Analysts predict BP will be hit the hardest, putting further pressure on chief executive, Bob Dudley, as he tries to steer the company back to full health amid continuing fallout from the Deepwater Horizon accident.
A consensus of 22 analysts expect BP’s underlying replacement “costs profits” – an oil industry accounting measure that incorporates fluctuations in the price of oil – to be down to $1.3bn (£850m) from $3.2bn in the first three months of 2014.
“There will be a huge drop in earnings for all the large integrated oil companies but especially BP. It will be the worst set of results for everyone since 2009,” said Fadel Gheit, veteran analyst with the Oppenheimer brokerage in New York.
Iain Armstrong, analyst with investment manager Brewin Dolphin in London, said BP would be most exposed to the particularly large fall in US natural gas prices slightly tempered by stronger refining margins.
“Upstream (exploration and production) earnings will be most affected, although there could be the initial positive impact of the planned cuts in capital expenditure and the ongoing layoff programme,” said Armstrong.
Gheit believes BP income could fall by as much as 70% while Shell will be down by 68% and Exxon Mobil by 67%. But he also predicts losses for the second tier of oil companies such as Anadarko Petroleum, Apache Corporation and ConocoPhillips.
Gheit believes the “devastating” losses of the oil sector will increase the likelihood of more merger and acquisition activity following the $70bn takeover plan unveiled earlier this month by Shell on BG.
“It is a dog-eat-dog world out there now.

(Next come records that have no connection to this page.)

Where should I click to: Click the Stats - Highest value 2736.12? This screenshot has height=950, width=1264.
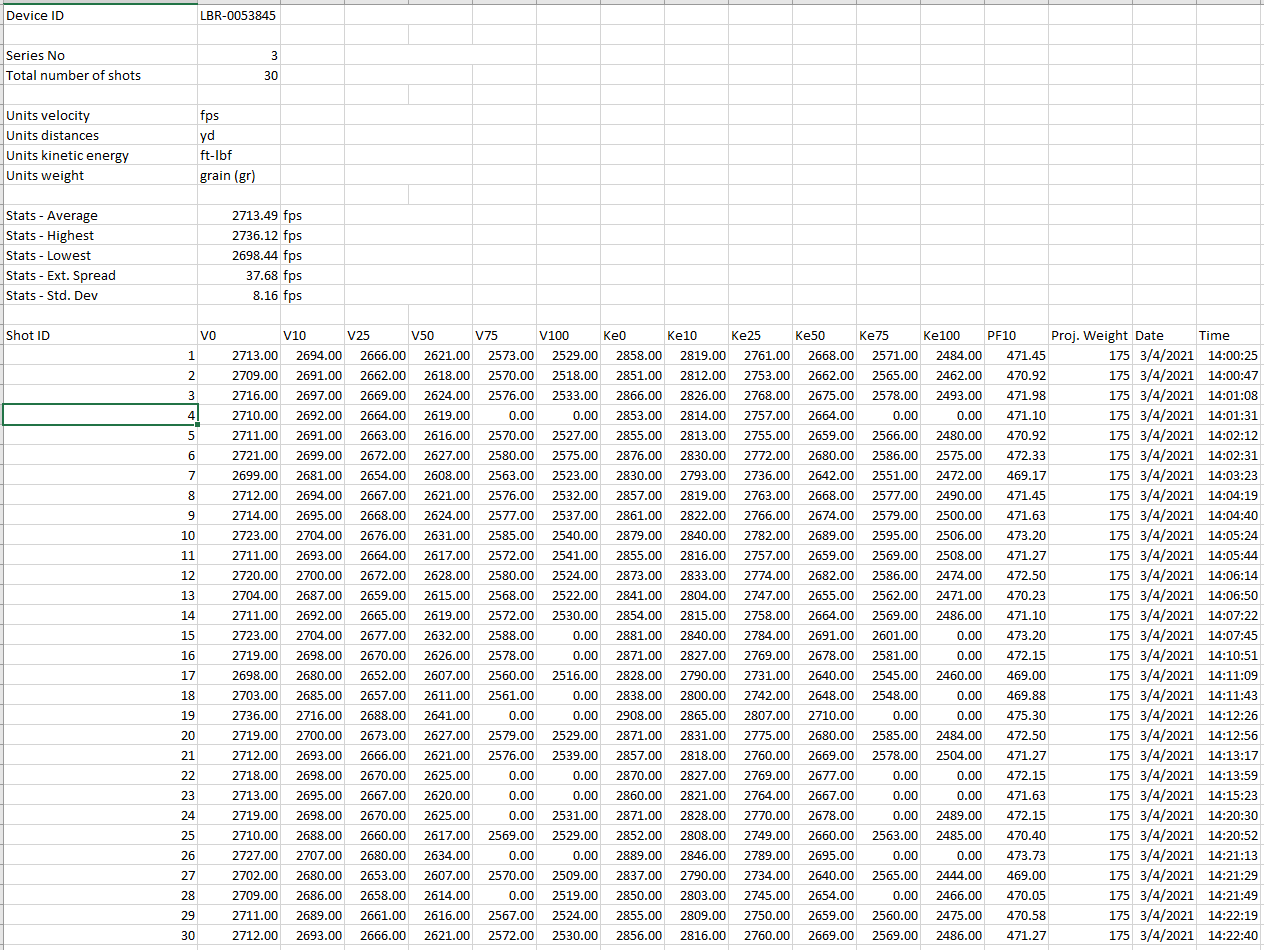coord(255,235)
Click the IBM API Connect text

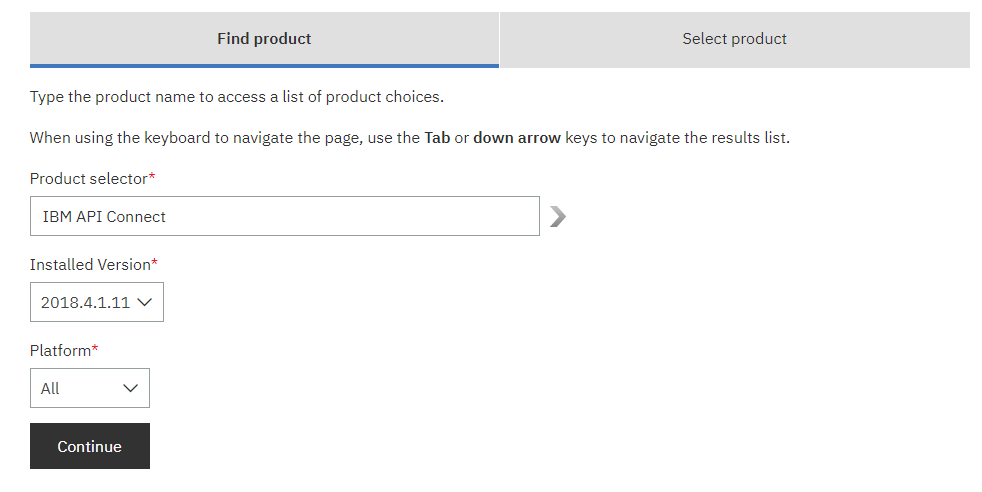[104, 216]
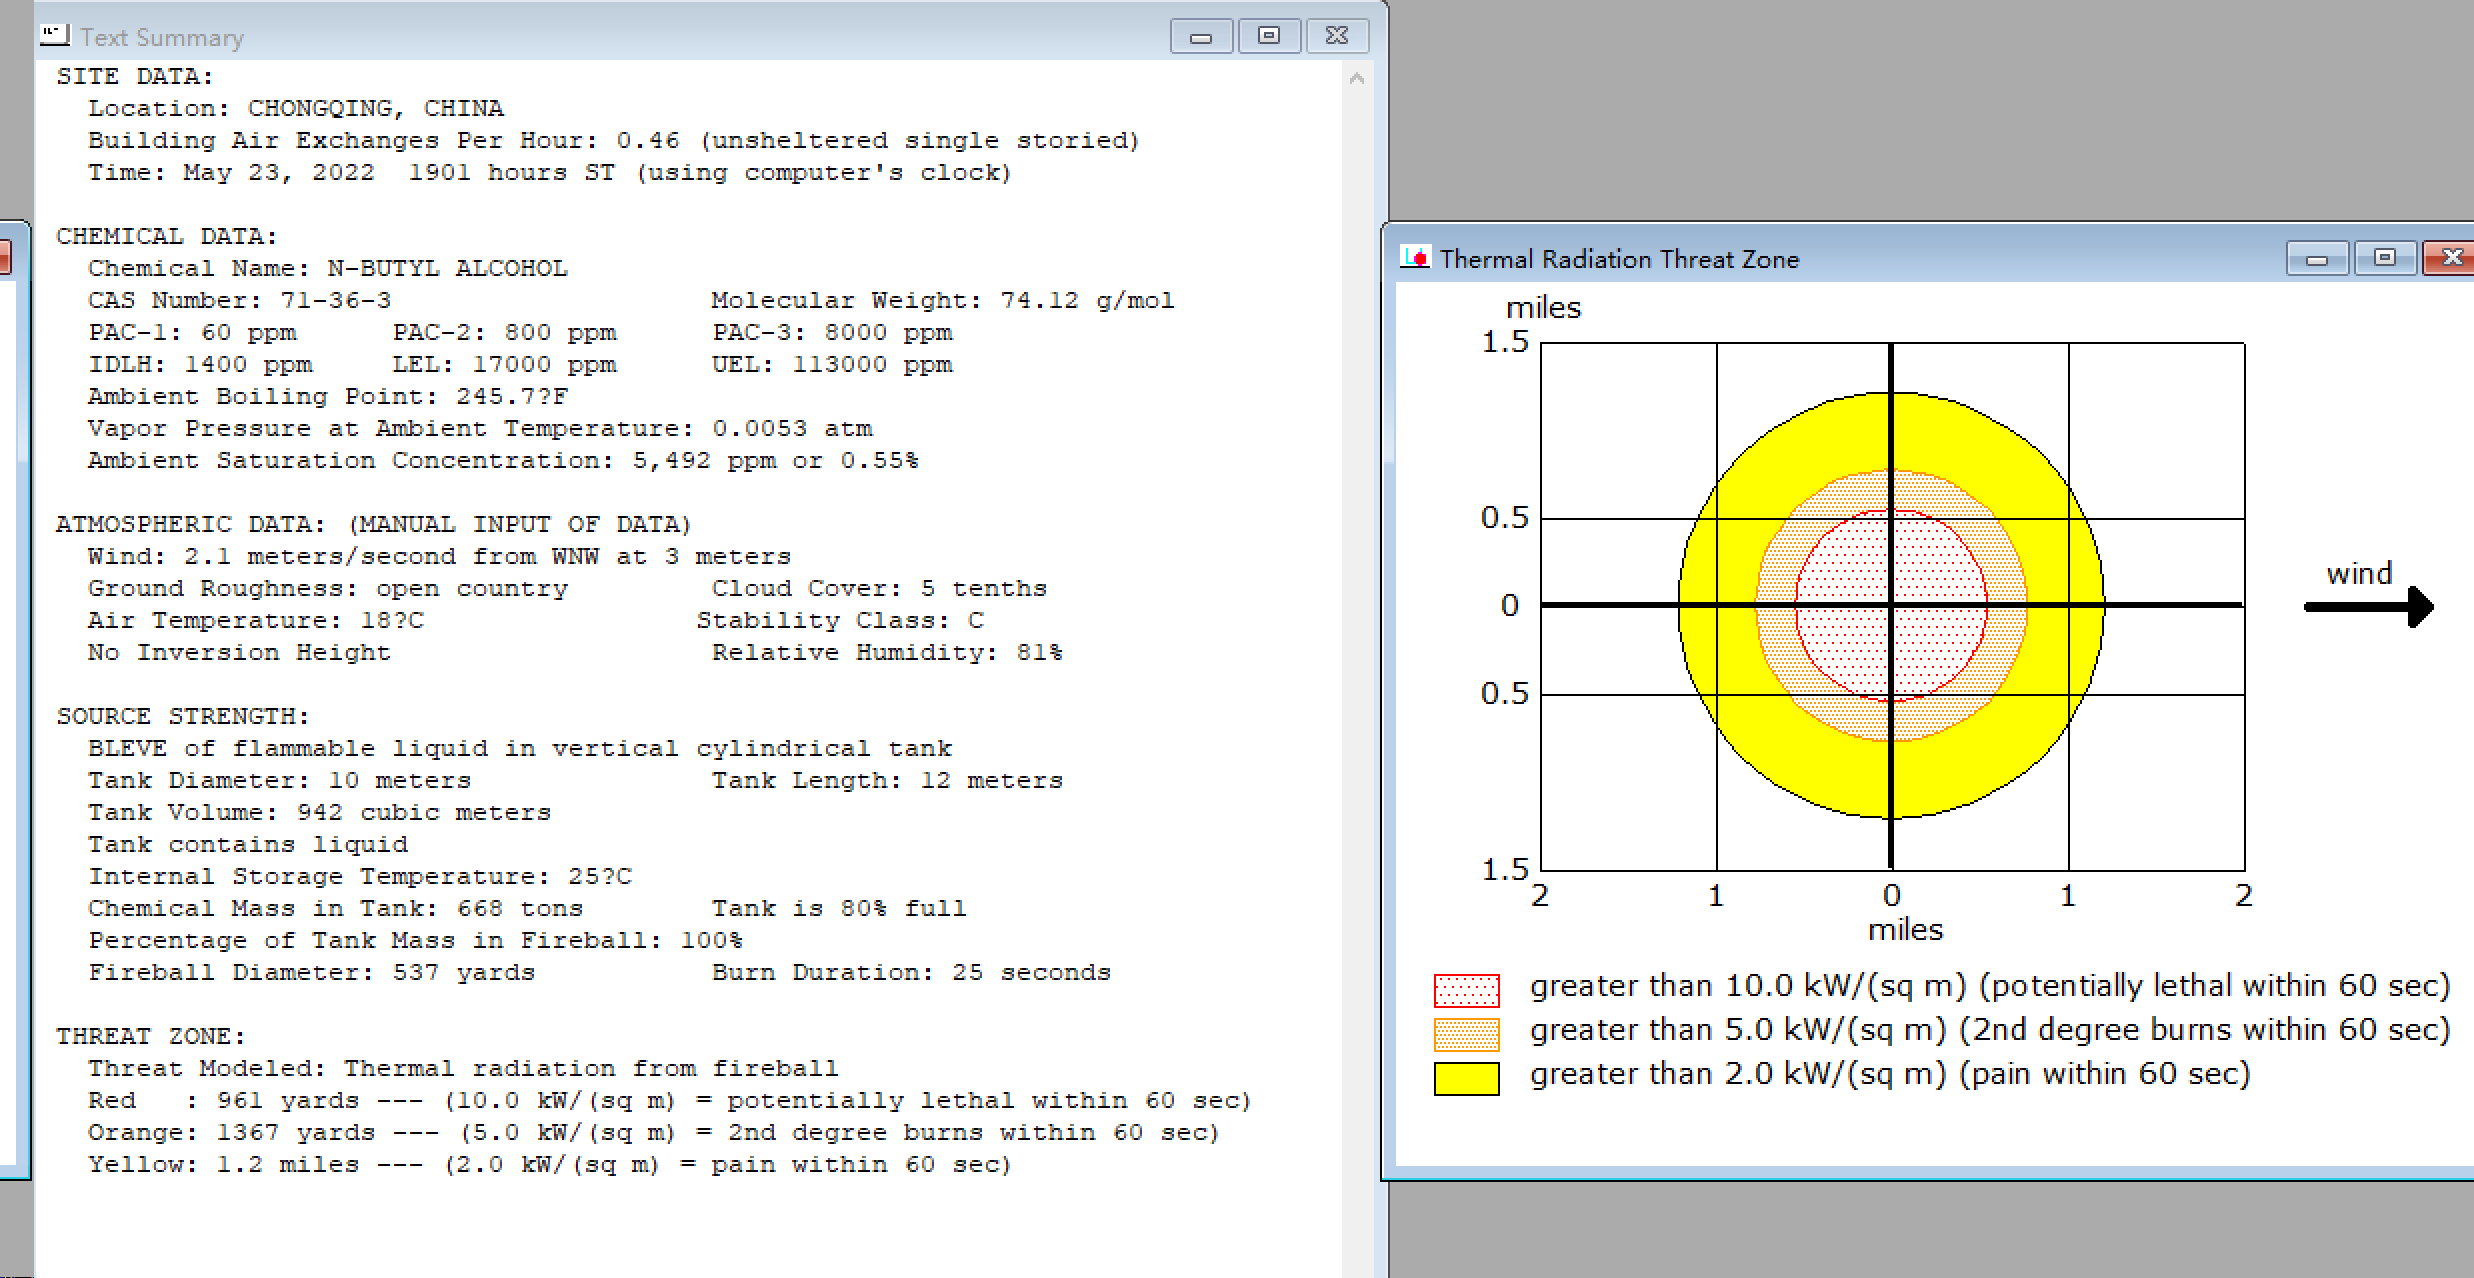Click the Chemical Name N-BUTYL ALCOHOL line

point(328,268)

Basically all companies are potential takeover targets. Tony Hayward [the ex-BP boss now running Genel Energy] said he is looking for acquisitions but I have news for him that his own company is being looked at.”
Gheit believes US domestic oil and gas producers will be the hardest hit with financial losses continuing throughout the year. “If there is not a bounce back (in oil prices) they could be even worse next year because they will not be so protected by a hedging strategy.”
The oil price over the first quarter of the financial year is roughly half the level that it was during the same period of 2014. It has since recovered slightly, with Brent blend last Friday trading at $65, 40% lower than the same time last year.
BG will not report its financial results until 8 May but the annual general meeting three days earlier will see lively debate over management’s decision to accept the takeover offer from Shell.
All the oil companies have been slashing their capital expenditure and many have been laying off staff causing enormous concern in offshore centres such as Aberdeen. Last Thursday BP announced its latest sell-off, a major North Sea pipeline system for £320m.